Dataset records
▬▬▬

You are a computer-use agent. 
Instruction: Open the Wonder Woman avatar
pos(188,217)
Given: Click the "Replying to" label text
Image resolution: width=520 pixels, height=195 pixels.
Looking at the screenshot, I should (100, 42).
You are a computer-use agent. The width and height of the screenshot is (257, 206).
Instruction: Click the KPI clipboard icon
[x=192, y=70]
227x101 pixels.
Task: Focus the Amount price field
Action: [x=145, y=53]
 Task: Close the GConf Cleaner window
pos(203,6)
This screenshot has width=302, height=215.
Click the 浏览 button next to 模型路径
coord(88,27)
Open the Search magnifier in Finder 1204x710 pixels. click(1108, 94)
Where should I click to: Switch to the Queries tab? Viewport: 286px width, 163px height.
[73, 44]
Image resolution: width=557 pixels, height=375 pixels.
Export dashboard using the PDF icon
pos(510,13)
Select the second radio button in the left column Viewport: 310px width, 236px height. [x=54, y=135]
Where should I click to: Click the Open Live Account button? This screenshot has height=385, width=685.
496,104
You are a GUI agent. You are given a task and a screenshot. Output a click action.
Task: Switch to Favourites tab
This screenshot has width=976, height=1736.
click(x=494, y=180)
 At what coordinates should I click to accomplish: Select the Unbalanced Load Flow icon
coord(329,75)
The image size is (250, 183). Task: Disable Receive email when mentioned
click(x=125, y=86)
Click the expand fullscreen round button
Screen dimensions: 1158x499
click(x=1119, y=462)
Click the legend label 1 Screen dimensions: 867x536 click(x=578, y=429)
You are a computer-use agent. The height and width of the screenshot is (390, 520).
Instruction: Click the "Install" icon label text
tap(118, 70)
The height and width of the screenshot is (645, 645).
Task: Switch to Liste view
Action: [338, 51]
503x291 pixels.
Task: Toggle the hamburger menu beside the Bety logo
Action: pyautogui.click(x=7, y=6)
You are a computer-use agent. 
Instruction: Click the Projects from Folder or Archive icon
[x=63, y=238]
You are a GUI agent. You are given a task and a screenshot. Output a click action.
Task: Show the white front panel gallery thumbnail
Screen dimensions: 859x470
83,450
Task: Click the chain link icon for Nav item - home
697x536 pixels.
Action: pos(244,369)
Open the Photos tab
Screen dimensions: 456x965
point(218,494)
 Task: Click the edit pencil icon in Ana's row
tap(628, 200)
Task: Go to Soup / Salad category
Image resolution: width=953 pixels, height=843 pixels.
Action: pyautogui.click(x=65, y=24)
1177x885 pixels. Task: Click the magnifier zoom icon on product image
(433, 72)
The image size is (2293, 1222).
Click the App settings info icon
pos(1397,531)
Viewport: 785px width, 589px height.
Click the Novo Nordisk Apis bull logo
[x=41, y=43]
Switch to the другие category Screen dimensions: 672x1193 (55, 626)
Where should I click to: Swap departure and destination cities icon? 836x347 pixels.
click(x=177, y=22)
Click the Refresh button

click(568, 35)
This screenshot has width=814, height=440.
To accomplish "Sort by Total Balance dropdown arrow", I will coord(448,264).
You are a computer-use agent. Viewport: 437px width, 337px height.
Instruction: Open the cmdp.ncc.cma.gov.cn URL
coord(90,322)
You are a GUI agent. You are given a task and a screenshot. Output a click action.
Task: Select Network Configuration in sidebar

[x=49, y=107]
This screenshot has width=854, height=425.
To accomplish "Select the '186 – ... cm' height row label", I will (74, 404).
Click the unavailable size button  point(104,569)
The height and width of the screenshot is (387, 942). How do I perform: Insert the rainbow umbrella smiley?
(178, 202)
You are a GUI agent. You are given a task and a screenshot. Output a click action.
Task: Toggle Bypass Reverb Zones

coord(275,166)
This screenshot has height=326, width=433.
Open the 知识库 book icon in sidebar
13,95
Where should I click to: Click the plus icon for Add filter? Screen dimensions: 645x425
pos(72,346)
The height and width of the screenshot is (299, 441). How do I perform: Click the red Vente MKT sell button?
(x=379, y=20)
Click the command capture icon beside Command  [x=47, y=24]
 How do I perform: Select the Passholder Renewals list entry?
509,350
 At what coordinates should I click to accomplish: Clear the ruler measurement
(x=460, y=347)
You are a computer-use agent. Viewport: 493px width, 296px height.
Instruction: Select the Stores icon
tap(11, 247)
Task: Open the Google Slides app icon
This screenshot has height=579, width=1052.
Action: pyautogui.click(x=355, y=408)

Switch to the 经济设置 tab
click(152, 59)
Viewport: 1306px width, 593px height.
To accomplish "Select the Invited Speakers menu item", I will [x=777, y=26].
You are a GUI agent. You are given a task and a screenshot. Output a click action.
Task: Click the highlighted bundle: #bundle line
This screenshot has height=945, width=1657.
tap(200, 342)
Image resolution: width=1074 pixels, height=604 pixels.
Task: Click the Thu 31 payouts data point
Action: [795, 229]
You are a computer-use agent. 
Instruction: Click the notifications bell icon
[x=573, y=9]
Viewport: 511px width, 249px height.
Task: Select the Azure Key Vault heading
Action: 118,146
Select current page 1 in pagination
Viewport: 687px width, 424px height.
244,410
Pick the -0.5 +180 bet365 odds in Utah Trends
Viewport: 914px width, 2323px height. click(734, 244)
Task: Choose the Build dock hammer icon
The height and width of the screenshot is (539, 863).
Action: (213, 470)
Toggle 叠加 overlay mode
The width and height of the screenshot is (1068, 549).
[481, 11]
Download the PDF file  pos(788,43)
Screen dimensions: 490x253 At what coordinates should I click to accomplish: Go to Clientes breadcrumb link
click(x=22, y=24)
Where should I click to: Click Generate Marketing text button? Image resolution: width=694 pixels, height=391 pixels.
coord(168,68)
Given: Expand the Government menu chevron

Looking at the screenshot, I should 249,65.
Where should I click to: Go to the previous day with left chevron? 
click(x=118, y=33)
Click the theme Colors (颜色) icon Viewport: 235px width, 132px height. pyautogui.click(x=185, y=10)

▬▬▬

REQUIRED WORK:
Among the lines above, find those carrying the word "will" and copy them out.

YOUR SOLUTION:
To accomplish "Sort by Total Balance dropdown arrow", I will coord(448,264).
To accomplish "Select the '186 – ... cm' height row label", I will (74, 404).
To accomplish "Select the Invited Speakers menu item", I will [x=777, y=26].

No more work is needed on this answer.